» **Available records**
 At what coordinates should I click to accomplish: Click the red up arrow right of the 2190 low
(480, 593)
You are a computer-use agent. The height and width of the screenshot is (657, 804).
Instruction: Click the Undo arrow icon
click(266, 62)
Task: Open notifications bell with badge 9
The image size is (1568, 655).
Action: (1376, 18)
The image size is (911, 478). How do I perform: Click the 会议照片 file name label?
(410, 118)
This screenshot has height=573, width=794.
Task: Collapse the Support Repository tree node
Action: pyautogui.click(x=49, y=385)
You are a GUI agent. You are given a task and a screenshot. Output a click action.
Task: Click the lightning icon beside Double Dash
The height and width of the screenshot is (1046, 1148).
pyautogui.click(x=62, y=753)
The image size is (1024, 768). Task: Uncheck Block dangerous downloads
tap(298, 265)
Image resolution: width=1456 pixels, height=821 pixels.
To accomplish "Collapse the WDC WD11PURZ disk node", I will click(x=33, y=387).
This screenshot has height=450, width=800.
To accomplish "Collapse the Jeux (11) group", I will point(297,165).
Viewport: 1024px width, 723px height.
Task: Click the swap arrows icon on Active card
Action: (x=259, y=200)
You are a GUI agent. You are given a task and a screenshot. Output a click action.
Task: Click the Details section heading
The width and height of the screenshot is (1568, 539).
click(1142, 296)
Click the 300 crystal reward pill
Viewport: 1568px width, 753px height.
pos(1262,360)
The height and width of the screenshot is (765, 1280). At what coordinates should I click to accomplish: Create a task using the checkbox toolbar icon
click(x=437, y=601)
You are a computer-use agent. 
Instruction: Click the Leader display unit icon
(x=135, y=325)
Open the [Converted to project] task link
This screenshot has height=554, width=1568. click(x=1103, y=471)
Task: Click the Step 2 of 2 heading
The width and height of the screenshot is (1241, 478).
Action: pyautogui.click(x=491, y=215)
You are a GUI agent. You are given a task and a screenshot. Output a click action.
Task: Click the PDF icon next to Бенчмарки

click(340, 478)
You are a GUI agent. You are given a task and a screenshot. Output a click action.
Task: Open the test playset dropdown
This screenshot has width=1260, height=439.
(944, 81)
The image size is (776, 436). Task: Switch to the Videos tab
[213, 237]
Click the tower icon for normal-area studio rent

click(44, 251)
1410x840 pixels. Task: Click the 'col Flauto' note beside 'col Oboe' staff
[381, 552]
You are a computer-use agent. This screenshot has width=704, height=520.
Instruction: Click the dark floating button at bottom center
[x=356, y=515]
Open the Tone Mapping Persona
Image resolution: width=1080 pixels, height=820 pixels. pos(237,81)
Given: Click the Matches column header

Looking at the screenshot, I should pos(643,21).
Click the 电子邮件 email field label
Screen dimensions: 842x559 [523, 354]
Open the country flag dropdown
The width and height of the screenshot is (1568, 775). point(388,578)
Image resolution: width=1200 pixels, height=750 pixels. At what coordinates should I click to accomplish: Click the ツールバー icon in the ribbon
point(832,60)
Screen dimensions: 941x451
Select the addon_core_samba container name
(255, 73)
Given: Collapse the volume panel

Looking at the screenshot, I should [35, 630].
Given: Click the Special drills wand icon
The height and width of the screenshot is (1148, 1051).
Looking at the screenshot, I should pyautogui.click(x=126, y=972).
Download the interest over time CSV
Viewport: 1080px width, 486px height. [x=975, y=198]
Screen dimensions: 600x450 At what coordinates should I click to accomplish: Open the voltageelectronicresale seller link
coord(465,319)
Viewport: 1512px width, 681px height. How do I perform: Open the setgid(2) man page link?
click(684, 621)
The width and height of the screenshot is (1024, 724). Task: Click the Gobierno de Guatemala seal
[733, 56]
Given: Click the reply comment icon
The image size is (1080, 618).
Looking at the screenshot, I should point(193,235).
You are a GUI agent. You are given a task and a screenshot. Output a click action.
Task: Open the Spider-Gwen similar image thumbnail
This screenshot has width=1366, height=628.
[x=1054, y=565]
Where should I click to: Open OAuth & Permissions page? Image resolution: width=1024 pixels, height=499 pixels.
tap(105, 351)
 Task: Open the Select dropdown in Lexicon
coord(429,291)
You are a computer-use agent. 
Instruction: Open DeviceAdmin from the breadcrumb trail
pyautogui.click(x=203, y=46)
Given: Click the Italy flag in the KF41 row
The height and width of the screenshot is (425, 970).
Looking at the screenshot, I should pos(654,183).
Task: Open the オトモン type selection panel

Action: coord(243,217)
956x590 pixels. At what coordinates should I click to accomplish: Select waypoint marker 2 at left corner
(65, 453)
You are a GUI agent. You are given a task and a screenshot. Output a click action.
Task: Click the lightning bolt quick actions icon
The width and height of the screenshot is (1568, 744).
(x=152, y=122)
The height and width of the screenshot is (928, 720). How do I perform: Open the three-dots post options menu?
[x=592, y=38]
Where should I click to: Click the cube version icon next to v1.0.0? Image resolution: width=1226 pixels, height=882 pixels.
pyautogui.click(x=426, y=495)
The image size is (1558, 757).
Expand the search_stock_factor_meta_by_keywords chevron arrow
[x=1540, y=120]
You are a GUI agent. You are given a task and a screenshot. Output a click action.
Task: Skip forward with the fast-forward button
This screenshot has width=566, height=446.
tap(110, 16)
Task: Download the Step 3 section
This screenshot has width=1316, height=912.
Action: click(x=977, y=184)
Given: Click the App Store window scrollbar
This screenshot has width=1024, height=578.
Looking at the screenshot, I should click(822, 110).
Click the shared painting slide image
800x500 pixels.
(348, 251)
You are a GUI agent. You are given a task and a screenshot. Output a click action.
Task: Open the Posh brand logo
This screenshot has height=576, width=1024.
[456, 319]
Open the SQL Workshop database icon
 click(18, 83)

» **Task instructions**
Using the records above, filter out every line that lacks the string "heading" and copy the rest.

» **Written answer**
Task: Click the Details section heading
Task: Click the Step 2 of 2 heading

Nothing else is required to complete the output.